YOUR TASKS.
1) From the forum thread about the crashing Lenovo laptop, list every version of Windows named in the first post.
2) Carry on the forum thread about the crashing Lenovo laptop from the point where it stops.
** Opening GIVEN TEXT block **
# I'm ready to shoot myself....



## juney4 (Nov 5, 2007)

:banghead: About a month and a half ago my wife's Dell finally fell apart for the last time (literally!) so we replaced it with a Lenovo Ideapad n580 with Win 8 already installed. So all she had to do was follow the on-screen instructions and we'd be in Jello. Well, for the first month we were. After that all we experience are crash after crash. Apps don't boot up and when they do they may take up to 20 minutes to show the opening screen then crash. And it's everything from email (Windows Live essentials) to internet explorer. This computer, which is only used for email and facebook and Tams 11 card games, is now practically useless. Myself, being only a master of Windows 3.1 and more or less just a user of win xp, vista, win7 ultimate, win 8 beat me hands down.
Can I reset this thing to factory defaults and start over? I haven't taken a look at this thing since we've had it so I don't know it's capabilities. Besides, my eyes, legs, fingers or brain just don't want to work for me anymore.


----------



## MPR (Aug 28, 2010)
** Closing GIVEN TEXT block **
** Opening EXTRACTED MATERIAL block **
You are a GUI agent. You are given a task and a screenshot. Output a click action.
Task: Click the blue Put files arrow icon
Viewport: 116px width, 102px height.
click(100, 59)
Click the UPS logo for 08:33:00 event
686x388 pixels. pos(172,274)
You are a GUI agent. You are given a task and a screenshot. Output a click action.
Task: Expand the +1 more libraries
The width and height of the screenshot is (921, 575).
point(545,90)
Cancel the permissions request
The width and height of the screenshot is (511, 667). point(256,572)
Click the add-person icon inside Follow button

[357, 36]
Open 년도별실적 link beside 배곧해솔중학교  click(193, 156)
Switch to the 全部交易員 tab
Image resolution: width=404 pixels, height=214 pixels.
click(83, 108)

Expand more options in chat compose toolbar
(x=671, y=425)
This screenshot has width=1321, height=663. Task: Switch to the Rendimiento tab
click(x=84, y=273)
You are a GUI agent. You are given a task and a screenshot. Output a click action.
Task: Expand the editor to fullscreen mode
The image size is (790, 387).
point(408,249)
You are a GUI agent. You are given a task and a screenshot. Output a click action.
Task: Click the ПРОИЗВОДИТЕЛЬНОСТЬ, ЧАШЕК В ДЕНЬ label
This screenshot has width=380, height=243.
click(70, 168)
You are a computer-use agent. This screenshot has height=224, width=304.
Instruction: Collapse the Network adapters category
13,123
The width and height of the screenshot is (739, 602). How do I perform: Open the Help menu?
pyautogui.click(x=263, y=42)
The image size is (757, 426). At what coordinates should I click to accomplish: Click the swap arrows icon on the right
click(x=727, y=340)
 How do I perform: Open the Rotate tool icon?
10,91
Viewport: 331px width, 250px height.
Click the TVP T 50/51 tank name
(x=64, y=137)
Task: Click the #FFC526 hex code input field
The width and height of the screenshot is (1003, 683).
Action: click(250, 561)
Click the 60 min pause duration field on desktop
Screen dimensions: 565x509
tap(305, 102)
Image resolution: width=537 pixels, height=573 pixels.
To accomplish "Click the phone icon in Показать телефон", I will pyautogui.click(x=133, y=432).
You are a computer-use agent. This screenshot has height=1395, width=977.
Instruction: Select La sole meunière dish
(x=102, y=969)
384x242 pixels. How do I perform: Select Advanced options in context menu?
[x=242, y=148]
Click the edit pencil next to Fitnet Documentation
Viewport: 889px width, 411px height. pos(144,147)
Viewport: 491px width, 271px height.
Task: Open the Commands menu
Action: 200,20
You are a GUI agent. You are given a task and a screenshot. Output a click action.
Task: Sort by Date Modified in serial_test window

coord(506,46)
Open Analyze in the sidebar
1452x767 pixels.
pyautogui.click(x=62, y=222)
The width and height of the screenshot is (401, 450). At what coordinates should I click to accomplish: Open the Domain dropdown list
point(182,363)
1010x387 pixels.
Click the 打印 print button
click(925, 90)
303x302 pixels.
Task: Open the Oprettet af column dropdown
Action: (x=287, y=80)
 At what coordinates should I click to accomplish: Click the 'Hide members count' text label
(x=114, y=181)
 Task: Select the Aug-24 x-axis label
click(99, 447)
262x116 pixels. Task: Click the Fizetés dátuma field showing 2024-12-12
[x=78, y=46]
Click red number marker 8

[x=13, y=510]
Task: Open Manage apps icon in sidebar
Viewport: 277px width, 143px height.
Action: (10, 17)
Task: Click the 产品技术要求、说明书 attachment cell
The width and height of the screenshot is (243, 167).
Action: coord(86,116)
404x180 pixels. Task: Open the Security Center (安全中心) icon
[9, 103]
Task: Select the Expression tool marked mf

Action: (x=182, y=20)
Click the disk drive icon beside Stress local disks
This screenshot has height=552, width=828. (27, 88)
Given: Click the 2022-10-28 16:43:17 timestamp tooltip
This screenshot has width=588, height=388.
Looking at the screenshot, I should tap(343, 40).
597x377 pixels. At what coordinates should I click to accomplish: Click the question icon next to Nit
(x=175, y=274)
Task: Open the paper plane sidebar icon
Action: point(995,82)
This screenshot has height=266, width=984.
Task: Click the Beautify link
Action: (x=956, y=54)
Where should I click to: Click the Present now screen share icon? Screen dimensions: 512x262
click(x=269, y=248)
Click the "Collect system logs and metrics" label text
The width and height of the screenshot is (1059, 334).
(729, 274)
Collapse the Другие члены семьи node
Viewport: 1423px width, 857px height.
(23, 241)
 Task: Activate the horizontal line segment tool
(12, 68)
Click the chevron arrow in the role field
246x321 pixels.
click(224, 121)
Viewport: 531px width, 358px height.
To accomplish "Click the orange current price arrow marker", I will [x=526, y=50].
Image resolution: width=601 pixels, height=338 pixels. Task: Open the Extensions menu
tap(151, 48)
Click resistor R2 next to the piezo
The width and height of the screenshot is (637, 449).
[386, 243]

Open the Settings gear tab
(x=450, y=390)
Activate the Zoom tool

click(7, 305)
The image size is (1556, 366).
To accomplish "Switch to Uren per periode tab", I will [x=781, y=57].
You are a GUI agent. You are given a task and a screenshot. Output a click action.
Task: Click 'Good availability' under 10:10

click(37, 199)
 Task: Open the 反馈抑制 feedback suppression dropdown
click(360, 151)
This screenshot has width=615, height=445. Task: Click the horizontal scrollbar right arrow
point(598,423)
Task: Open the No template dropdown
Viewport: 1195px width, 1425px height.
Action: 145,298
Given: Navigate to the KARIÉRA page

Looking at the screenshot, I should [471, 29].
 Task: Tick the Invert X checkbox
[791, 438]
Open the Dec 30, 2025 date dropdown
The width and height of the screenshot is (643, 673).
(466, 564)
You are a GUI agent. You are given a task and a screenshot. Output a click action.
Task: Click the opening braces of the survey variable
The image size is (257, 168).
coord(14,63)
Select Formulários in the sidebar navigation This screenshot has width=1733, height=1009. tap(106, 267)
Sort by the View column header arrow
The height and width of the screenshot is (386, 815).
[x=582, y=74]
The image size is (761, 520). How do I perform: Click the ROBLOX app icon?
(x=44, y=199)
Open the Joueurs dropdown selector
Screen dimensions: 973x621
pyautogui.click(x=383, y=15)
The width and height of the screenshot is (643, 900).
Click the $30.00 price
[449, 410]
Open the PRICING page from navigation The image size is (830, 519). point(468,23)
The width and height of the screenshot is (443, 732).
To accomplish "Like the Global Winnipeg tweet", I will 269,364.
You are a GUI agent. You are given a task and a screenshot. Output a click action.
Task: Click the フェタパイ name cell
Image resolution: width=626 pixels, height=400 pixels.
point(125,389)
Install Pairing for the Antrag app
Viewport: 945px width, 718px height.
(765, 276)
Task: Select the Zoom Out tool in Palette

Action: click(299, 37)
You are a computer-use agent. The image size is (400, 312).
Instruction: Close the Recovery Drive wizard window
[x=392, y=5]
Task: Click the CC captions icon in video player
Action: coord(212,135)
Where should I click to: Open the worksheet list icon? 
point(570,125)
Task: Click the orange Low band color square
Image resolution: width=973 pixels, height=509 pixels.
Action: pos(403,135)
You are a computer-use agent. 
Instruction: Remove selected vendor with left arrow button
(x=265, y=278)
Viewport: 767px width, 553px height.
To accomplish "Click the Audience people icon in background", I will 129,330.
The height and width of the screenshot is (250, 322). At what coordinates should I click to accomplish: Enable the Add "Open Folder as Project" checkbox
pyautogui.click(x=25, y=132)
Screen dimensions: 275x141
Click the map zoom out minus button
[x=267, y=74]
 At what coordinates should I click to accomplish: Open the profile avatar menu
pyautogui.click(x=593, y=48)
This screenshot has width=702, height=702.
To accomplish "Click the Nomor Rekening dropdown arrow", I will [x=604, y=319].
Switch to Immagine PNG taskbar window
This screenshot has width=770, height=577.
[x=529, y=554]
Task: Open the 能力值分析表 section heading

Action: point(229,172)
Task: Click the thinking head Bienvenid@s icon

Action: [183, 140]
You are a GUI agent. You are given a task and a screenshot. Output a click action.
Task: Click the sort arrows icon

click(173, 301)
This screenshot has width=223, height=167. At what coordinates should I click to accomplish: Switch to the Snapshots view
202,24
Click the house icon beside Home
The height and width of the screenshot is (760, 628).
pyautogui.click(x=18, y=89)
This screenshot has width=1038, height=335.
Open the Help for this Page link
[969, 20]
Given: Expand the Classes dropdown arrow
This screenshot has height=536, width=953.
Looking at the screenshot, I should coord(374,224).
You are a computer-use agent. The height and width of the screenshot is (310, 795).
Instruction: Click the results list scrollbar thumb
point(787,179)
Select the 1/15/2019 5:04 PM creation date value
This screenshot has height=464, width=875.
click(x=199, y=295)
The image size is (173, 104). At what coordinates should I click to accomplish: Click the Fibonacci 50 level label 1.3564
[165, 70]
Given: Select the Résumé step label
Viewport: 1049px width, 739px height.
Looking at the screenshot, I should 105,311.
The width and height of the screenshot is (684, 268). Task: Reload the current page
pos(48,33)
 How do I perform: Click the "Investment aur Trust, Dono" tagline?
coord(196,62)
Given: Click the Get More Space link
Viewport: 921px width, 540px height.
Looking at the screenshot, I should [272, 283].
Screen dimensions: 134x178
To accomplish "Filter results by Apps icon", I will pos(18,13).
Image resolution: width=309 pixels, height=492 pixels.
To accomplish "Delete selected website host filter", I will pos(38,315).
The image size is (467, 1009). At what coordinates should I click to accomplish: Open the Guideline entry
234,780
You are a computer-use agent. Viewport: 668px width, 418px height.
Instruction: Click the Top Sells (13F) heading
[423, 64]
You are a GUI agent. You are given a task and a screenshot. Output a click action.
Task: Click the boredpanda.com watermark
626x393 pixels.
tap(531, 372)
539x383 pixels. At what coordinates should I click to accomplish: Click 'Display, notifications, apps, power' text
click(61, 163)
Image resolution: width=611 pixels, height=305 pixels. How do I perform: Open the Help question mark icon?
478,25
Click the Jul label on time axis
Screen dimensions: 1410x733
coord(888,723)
** Closing EXTRACTED MATERIAL block **
RESULTS.
1) Windows 3.1, Windows XP, Windows Vista, Windows 7 Ultimate, Windows 8

2)
You can go to Settings, Change PC Settings, General and then scroll down to see the Refresh and Reset in Windows 8. Note that Reset will wipe _everything _ from the system that didn't come with Windows 8, and is essentially like doing a clean install. However, there may be drivers and other software on the laptop that this might mess up. Better to use the Lenovo factory reset option, instructions for which can probably be found in your manual.

Lenovo's Diagnose and Fix might be a better place to start for small problems.

Lenovo Support - Diagnose & Fix (US)


----------



## juney4 (Nov 5, 2007)

Thanks for the info MPR! I'm going to read and try that as soon as I can and go from there. Hopefully I can get the manual to boot up and if not I'm sure I can find it online somewhere. I'll let you know how things turn out. Again, thank you very much!!


----------



## MPR (Aug 28, 2010)

Lenovo Support - Guides & Manuals (US)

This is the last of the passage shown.